### Problem to work on
Take the data below and extract the lines from the one with "Task: Select the Зорге MCC station icon" to the one with "Image resolution: width=343", inclusive, exactly as written.

Supplied material: Begin

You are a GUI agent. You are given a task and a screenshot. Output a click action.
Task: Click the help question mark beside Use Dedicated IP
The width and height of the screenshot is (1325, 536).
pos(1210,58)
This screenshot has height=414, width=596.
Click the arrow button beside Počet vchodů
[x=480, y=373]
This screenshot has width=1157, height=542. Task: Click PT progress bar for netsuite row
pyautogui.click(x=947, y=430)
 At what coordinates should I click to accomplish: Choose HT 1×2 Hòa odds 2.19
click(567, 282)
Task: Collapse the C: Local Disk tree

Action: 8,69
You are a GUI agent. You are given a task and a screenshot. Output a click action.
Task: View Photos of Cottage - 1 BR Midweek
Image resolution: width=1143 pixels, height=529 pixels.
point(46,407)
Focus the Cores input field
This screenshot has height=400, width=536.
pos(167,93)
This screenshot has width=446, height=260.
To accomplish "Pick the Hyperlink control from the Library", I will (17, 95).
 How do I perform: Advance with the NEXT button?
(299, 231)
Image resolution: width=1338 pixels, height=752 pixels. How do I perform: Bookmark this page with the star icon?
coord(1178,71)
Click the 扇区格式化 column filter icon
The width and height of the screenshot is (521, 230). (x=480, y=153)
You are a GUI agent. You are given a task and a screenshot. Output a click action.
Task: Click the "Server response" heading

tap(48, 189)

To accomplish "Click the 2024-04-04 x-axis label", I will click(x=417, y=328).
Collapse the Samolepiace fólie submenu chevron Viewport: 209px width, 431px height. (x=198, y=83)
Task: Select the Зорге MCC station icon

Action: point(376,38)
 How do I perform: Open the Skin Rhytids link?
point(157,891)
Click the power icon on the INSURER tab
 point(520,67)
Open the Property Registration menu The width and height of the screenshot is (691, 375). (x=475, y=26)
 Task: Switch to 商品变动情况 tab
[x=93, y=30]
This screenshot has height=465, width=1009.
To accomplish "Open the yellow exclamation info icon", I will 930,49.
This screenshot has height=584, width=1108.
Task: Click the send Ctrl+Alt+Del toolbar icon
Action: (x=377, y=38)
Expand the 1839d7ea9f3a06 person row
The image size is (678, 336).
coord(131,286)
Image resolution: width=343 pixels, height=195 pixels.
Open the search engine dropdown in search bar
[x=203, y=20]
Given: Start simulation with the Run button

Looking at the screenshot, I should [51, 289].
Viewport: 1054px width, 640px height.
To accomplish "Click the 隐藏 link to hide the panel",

Supplied material: End

### Answer for the task
Task: Select the Зорге MCC station icon

Action: point(376,38)
 How do I perform: Open the Skin Rhytids link?
point(157,891)
Click the power icon on the INSURER tab
 point(520,67)
Open the Property Registration menu The width and height of the screenshot is (691, 375). (x=475, y=26)
 Task: Switch to 商品变动情况 tab
[x=93, y=30]
This screenshot has height=465, width=1009.
To accomplish "Open the yellow exclamation info icon", I will 930,49.
This screenshot has height=584, width=1108.
Task: Click the send Ctrl+Alt+Del toolbar icon
Action: (x=377, y=38)
Expand the 1839d7ea9f3a06 person row
The image size is (678, 336).
coord(131,286)
Image resolution: width=343 pixels, height=195 pixels.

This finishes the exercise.